Portrait from the Biennial Report of the Tennessee Department of Agriculture, 1911-12.
This interestingly named man is one Jacobus Johannes Bennink-Johnsonius, a native of Holland who found his business and political fortunes in his adopted state of Tennessee. Little could be found online in regards to this oddly named man other than the following information, which came to light via the discovery of the 1923 work Tennessee, the Volunteer State, Volume 4.
J.J.B. Johnsonius was born at the Hague, Holland on March 29, 1859 and immigrated to the United States in 1878. His early years in America were spent prospecting out west, and he eventually settled in the New Era, Michigan area. He married Ms. Cornelia Veltman (1864-1927) in July 1881, with whom he had seven children: Minnie (1882-1953), Ralph Alexander (1884-1962), Fannie (1886-1953), Louisa Dora (1888-?), Charles Stuart (1892-1955), Alexander L. (1894-1959) and Hobson Merrimac Johnsonius (1898-1968).

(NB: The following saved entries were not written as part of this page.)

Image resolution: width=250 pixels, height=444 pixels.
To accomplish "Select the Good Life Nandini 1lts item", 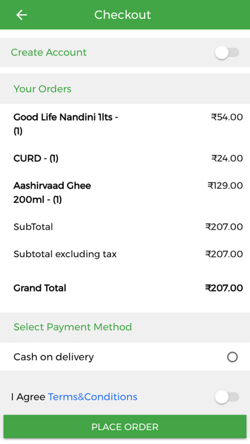I will [66, 124].
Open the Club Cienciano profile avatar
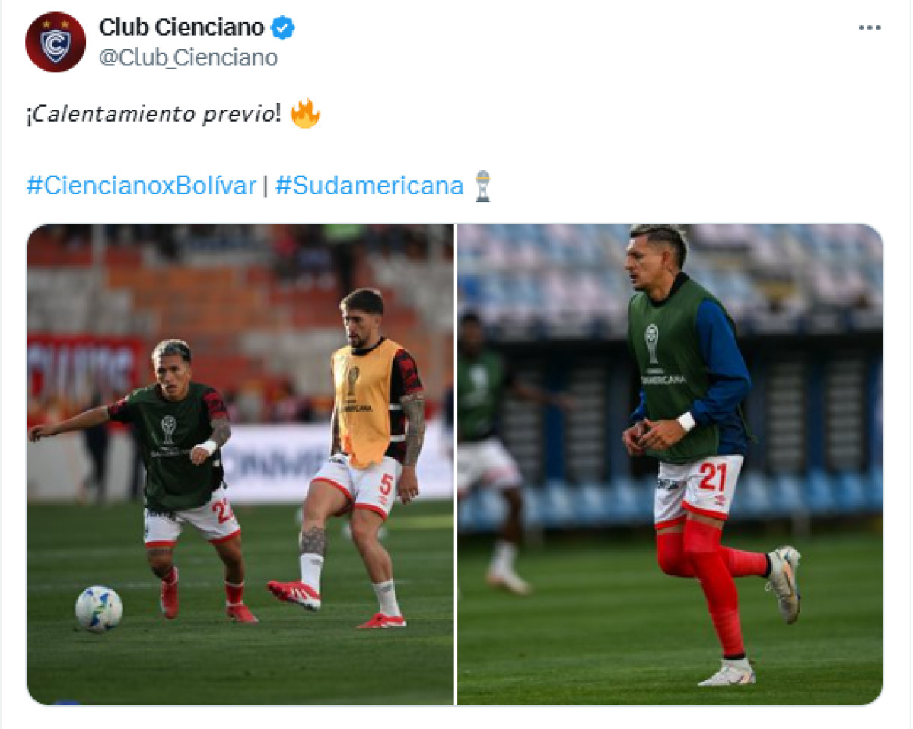 (56, 42)
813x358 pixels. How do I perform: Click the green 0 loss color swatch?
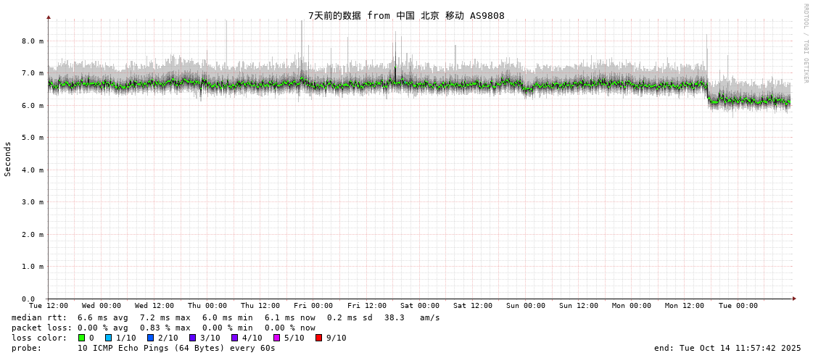[82, 338]
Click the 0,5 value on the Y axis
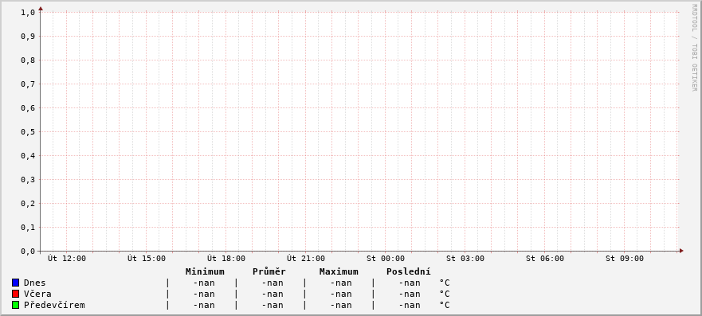 coord(28,132)
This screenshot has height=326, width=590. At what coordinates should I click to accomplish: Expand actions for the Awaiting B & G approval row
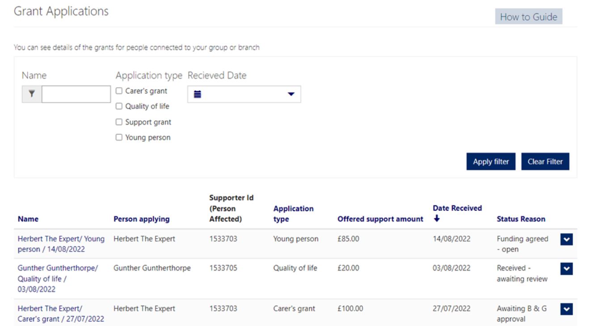[x=566, y=309]
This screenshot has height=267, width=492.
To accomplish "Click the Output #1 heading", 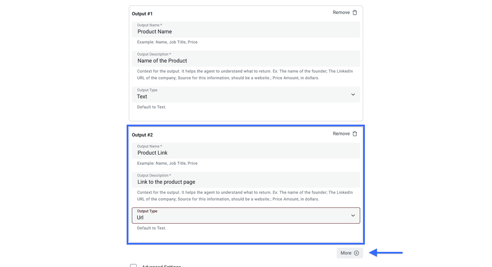I will [x=142, y=14].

In 1885 J.J.B. Johnsonius migrated south, eventually settling in the town of Paris, Tennessee. Within a few years he had firmly established his name in his new home state, operating a general insurance business, with which he "won a notable measure of success in the insurance field and has long been numbered among the prosperous and influential citizens of Paris."
Johnsonius first became active in politics in 1900, when he won election to the Tennessee State House of Representatives. Here he ably represented Henry County for two years and in 1910 won reelection to this body. In 1913 Johnsonius continued his political ascent when he was named to the position of Immigration Commissioner of Tennessee. His three year term in the office was marked by Tennessee, the Volunteer State as one of distinction, with Johnsonius helping to "bring in the first Belgian immigrants, numbering thirty-seven, from Ellis Island."
At the outset of American involvement in WWI, Johnsonius became Henry County's Red Cross chairman, serving throughout the duration of the hostilities. In addition to his civic and political pursuits, Johnsonius was also a prominent member of many fraternal organizations in Tennessee, including serving as the Grand Commander of the Golden Cross from 1917-1920 and was also a Knight Templar Mason, serving as a Right Eminent Past Grand Commander in 1928. J.J.B. Johnsonius died at age seventy on April 3, 1930 and was subsequently interred next to his wife at the Maplewood Cemetery in his hometown of Paris, Tennessee. The rare portrait of him shown below was found on a Tennessee Legislative composite portrait published during his second term in the House of Representatives in 1911.